*** Dataset

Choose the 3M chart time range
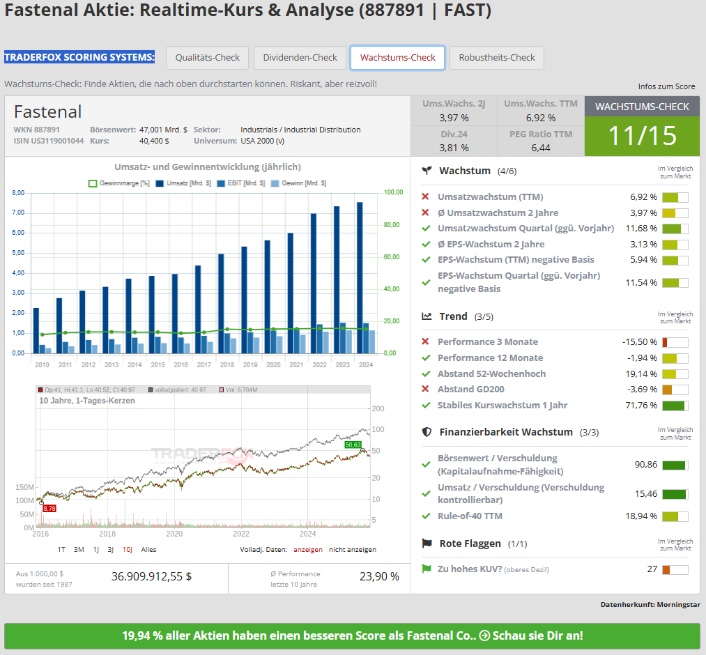 point(79,549)
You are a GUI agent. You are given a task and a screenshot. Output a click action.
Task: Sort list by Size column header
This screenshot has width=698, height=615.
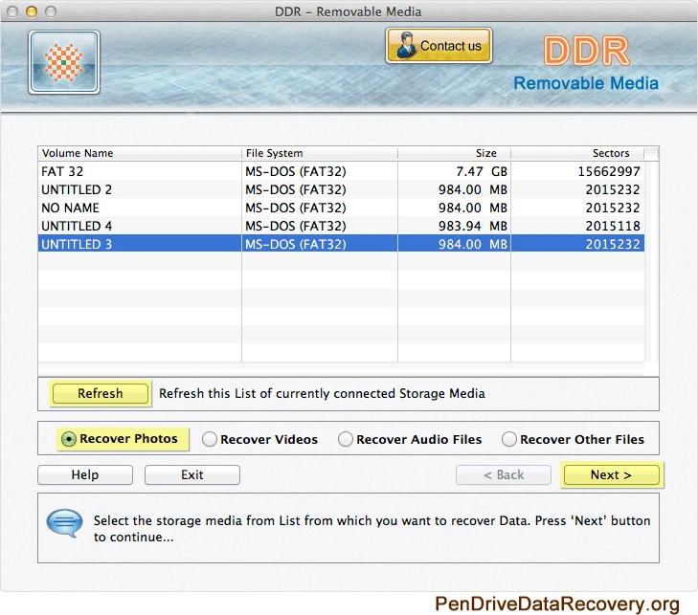tap(454, 153)
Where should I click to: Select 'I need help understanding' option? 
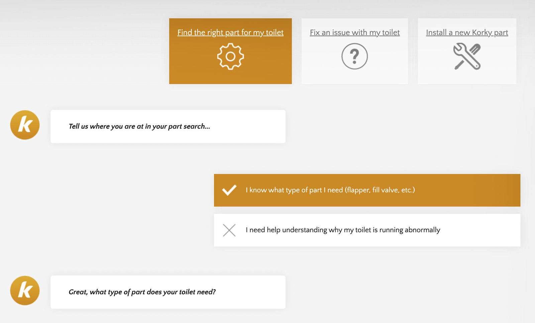[367, 230]
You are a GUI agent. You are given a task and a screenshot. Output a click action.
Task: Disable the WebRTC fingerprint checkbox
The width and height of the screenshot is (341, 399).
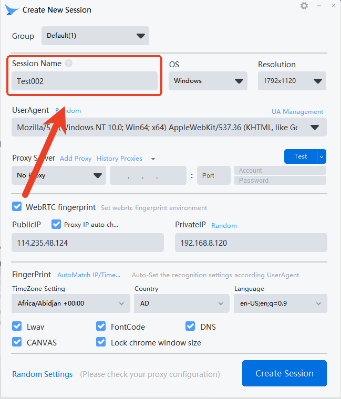tap(17, 207)
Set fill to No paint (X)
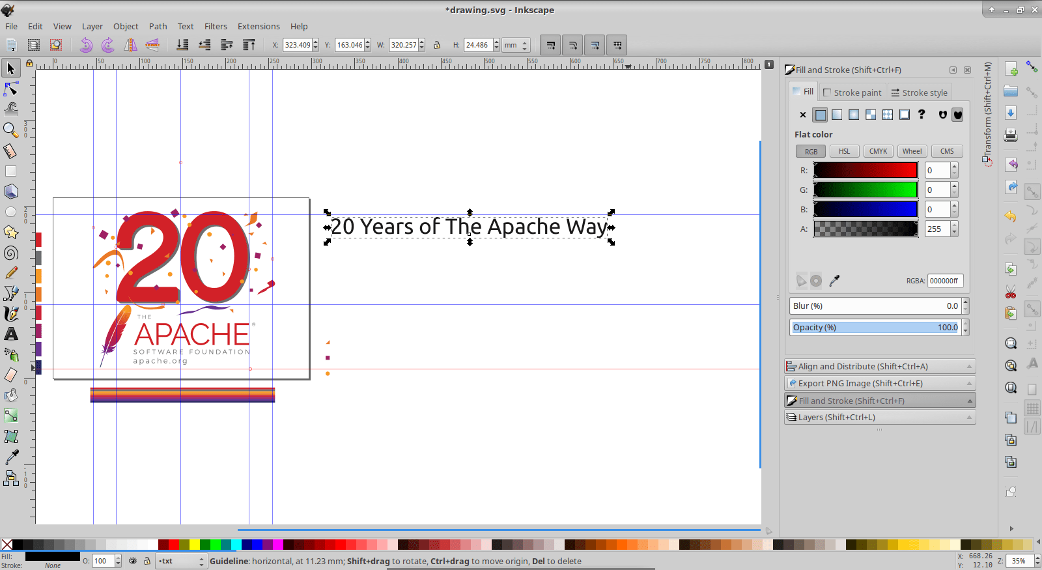 coord(803,115)
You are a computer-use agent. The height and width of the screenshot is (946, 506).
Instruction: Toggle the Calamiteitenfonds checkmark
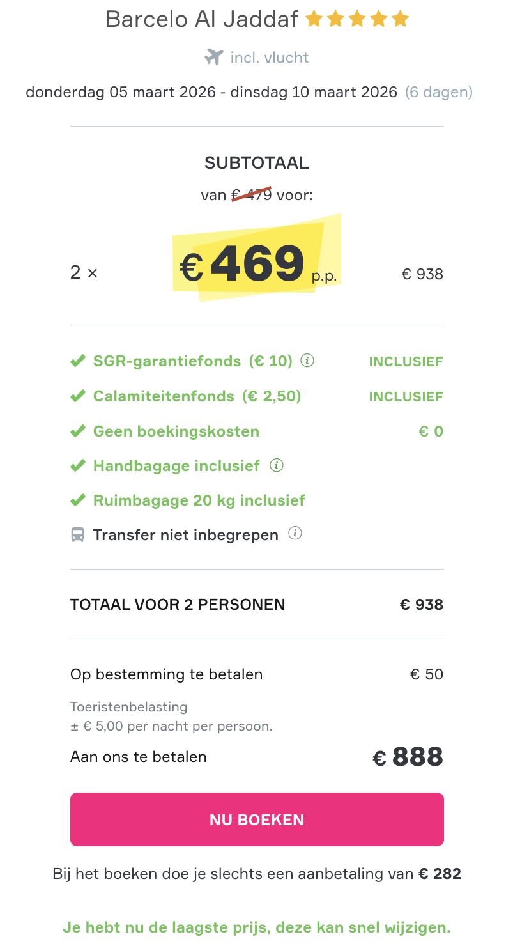78,395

******

Exercise instructions:
Copy exactly, leaving out pictures, the lines from the line containing "Set fill to No paint (X)" through the last line of the records.

Result:
Set fill to No paint (X)
 coord(803,115)
You are a computer-use agent. The height and width of the screenshot is (946, 506).
Instruction: Toggle the Calamiteitenfonds checkmark
78,395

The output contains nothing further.